___ DOCUMENT TEXT

Wednesday, May 22, 2013

DO you have the plague? No.. I have CANCER.. The mask and how people react to it.

As discussed in yesterday’s adventure with me, I have Neutropenia. My white blood cell count is extremely low and I can get sick very easily. So I have to wear a mask at all times.


I have many masks ranging from the regular ones you get at the hospital



to goofy ones my friends have bought me


to my favorites from I have added some decorations to the masks from


What I find disturbing are the stares I get from people. Whatever happened to it not being polite to stare? More than once I have had to stop what I am doing and say, “I have stage four cancer. I am not contagious. I am wearing the mask so you don’t get me sick. Please stop staring at me”.  This is usually met with embarrassment and apologies. I have had people hang their head and walk briskly away. I even had one person almost cry because they were so embarrassed.


I have even been kicked out of a beauty salon for refusing to take off my mask because it made their other patrons uncomfortable. Even after I explained I had cancer. (Dear readers, please don’t talk about mass boycotts. I promise none of you have or will ever shop there. They are a small mom and pop place. I just refuse to spend my money there anymore).


My experience has also been that the more bling/jewelry I have, the less scary it is. I found this especially true at faire. The more accessorized the mask is, the more people think it’s a costume piece. I also get a LOT more questions about the reason for the mask. When I explain, people still apologize and run away. But at least I get to talk to them first?

______

Write the next part of the blog post about wearing a mask during cancer treatment, picking up after its final sentence. The listing that follows comes from a separate source unrelated to the blog post.

___ DATA LISTING

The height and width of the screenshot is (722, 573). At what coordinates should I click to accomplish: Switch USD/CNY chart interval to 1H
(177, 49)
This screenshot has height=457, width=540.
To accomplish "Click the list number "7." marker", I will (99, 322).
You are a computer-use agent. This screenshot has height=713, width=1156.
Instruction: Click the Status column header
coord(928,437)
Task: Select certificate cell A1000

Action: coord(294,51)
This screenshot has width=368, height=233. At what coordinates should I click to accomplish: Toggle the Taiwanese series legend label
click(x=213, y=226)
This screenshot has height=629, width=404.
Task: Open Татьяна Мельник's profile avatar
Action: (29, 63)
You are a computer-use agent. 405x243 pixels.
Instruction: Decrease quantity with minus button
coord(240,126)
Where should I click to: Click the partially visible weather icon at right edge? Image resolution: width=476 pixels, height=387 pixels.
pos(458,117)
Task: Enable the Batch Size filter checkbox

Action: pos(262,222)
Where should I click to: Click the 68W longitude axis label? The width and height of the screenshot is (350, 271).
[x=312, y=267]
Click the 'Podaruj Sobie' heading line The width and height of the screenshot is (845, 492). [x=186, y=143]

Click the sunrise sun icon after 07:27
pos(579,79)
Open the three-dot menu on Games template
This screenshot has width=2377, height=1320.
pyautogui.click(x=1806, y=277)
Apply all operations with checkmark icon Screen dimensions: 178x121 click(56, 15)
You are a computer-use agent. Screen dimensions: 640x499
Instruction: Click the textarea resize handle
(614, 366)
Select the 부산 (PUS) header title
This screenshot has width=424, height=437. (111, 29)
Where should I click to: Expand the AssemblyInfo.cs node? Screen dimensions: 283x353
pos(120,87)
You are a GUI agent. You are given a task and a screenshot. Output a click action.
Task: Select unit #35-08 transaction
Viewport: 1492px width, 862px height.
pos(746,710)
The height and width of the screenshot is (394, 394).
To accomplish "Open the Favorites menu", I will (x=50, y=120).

______

» **WRITTEN ANSWER**:
I also try not to go out on Sundays. I have a few places I feel safe. They know me at my Sunday morning café and I’ve heard her say, ‘She has cancer. She just wants to eat like you’.  My mother jumped in someone’s face for staring at me and making a rude comment. So far the worst comments and stares have come from people groups of people just leaving church. You would not believe the nasty comments. (Freak, attention whore, why is she wearing that?) Now I am basing them coming from church being on what they are wearing on a Sunday. and the fact that I ask them, 'Did you just come from church?'. I have been known to stand up, walk over to the table, tell them my story, tell them I’d ‘pray for them’ ,then walk away. Do they not teach tolerance in church. What about praying for the sick? Is this lost? I was taught not to stare. I was taught to assume the best in people.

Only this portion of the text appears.